>>

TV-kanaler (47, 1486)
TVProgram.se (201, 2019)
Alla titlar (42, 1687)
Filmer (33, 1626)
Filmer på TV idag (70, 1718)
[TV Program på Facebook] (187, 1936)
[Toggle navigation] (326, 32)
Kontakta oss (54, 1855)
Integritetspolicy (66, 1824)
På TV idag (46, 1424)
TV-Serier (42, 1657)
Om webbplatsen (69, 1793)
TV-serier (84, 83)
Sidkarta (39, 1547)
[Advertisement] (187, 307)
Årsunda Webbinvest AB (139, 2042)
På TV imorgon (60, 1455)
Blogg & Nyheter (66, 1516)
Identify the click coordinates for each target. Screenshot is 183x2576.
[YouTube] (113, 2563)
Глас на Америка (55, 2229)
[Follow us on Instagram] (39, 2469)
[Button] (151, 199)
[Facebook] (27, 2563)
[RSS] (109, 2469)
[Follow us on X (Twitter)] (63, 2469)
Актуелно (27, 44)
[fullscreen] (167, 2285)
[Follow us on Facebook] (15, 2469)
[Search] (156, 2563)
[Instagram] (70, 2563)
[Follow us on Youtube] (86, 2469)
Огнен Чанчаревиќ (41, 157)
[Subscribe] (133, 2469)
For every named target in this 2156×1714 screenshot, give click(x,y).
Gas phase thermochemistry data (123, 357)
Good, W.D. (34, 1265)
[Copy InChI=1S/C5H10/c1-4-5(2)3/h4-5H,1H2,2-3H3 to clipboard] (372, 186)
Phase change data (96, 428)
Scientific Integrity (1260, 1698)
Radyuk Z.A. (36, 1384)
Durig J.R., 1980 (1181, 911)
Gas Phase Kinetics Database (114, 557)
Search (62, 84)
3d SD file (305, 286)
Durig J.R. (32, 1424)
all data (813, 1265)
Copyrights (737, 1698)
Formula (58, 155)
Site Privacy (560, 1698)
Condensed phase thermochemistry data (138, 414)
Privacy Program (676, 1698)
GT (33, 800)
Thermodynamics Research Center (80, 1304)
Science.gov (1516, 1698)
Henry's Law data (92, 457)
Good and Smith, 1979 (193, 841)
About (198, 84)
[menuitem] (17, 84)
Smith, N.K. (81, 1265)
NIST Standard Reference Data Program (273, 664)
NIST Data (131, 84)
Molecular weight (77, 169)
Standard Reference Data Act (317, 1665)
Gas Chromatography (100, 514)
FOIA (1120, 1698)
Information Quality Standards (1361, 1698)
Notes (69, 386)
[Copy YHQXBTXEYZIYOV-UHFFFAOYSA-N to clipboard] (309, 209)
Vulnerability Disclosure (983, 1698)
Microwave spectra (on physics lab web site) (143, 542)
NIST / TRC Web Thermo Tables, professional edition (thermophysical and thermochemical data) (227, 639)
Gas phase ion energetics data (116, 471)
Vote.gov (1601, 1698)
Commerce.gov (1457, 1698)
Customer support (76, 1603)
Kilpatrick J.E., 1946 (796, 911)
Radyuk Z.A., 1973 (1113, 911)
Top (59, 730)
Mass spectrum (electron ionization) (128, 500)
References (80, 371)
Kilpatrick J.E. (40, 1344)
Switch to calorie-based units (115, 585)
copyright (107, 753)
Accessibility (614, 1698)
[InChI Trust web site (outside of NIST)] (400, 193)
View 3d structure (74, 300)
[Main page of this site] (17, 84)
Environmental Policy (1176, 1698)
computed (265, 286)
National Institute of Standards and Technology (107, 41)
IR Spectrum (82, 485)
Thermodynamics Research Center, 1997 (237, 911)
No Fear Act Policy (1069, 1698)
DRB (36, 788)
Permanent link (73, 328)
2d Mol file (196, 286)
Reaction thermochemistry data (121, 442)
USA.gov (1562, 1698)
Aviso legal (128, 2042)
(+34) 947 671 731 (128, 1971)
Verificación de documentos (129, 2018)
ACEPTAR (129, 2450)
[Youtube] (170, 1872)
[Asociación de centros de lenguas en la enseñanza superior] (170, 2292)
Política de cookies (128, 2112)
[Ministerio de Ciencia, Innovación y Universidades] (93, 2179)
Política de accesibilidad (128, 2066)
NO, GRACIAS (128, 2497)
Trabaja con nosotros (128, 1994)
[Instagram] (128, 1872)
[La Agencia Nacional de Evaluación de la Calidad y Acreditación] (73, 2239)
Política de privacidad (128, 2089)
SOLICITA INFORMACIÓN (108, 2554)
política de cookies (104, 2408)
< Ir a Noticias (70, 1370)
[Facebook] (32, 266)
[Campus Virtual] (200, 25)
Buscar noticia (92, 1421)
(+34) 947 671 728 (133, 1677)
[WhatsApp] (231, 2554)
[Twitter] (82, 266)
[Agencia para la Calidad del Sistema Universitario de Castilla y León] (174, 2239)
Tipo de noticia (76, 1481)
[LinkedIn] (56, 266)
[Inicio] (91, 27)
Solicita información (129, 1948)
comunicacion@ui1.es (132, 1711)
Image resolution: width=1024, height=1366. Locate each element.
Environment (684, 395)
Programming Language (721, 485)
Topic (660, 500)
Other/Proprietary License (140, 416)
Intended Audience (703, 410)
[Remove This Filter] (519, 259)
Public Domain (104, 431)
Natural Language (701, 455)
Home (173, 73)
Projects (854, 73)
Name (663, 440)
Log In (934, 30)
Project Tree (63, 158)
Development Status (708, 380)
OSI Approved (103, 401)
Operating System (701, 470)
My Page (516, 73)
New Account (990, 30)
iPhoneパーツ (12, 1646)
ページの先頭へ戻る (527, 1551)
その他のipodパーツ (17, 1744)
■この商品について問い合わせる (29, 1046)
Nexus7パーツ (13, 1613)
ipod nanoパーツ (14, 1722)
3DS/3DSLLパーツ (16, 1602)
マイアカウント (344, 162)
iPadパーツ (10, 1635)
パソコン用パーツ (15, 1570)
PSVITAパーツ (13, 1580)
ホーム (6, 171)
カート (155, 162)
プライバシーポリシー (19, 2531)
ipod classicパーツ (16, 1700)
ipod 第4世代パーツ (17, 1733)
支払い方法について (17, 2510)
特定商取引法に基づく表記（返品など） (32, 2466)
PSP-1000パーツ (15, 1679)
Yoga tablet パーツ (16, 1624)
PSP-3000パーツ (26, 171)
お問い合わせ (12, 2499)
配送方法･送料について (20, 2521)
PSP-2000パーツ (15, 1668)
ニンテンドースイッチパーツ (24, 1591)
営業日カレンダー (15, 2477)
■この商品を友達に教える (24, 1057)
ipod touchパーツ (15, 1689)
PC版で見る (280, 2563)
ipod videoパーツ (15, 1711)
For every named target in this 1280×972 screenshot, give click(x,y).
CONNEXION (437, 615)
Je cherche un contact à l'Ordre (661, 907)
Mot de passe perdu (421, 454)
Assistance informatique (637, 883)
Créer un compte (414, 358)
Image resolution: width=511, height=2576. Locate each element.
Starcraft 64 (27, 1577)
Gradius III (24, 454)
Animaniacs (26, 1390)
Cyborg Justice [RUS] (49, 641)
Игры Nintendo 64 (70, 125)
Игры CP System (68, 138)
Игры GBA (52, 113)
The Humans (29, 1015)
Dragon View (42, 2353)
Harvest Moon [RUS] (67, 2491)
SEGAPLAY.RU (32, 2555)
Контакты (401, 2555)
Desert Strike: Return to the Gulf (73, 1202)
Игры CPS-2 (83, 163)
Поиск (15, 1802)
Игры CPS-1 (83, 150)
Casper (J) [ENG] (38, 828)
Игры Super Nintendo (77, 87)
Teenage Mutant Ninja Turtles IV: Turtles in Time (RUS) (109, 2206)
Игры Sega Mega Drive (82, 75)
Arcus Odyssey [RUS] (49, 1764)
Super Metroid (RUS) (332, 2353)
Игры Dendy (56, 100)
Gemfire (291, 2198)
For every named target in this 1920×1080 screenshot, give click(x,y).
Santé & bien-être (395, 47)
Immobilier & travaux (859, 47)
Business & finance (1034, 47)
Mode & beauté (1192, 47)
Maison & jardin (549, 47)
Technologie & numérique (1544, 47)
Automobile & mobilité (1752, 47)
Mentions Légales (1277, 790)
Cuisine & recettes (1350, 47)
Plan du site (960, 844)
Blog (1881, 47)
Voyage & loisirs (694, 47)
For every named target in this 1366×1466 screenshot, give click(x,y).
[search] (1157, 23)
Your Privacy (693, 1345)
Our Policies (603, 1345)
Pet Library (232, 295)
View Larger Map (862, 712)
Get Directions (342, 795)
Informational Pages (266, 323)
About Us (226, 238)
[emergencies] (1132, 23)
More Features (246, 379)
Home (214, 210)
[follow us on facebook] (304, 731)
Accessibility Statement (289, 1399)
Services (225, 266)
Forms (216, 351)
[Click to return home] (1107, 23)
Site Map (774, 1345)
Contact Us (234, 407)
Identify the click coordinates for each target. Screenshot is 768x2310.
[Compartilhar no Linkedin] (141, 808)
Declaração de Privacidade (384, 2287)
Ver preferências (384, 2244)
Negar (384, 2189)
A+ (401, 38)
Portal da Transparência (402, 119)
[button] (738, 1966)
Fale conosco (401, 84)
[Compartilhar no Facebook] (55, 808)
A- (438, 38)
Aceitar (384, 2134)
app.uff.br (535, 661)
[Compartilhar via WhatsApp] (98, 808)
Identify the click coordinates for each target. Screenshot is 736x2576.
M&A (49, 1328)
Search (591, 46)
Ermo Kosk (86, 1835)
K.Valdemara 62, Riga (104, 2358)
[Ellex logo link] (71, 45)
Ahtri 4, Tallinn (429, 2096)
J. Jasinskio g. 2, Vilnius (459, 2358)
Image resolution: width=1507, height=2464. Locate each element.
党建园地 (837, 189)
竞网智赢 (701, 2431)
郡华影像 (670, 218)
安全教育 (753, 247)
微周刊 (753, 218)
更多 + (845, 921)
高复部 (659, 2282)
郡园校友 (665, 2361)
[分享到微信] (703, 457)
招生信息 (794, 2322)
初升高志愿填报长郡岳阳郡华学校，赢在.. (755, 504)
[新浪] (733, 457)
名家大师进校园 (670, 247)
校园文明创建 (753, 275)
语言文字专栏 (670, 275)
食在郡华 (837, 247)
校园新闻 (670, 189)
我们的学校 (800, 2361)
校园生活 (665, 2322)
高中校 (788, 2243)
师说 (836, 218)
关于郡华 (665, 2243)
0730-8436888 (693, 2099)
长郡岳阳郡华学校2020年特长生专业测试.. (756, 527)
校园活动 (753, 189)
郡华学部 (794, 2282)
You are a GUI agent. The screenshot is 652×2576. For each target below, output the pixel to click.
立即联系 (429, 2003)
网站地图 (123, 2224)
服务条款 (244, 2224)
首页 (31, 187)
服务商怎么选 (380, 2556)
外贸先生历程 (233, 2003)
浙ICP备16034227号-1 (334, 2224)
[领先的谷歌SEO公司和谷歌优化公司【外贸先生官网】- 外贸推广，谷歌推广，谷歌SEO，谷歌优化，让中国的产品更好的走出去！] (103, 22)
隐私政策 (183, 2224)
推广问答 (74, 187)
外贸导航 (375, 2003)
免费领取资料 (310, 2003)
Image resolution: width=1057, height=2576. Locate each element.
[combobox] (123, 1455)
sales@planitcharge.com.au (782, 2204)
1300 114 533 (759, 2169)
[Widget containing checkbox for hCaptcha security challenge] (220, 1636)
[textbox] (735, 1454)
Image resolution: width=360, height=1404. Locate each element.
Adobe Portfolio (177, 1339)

<<

TO DO
Every line with "Standards" in it should be copied from the entries above.

SOLVED EXERCISE
Information Quality Standards (1361, 1698)
National Institute of Standards and Technology (107, 41)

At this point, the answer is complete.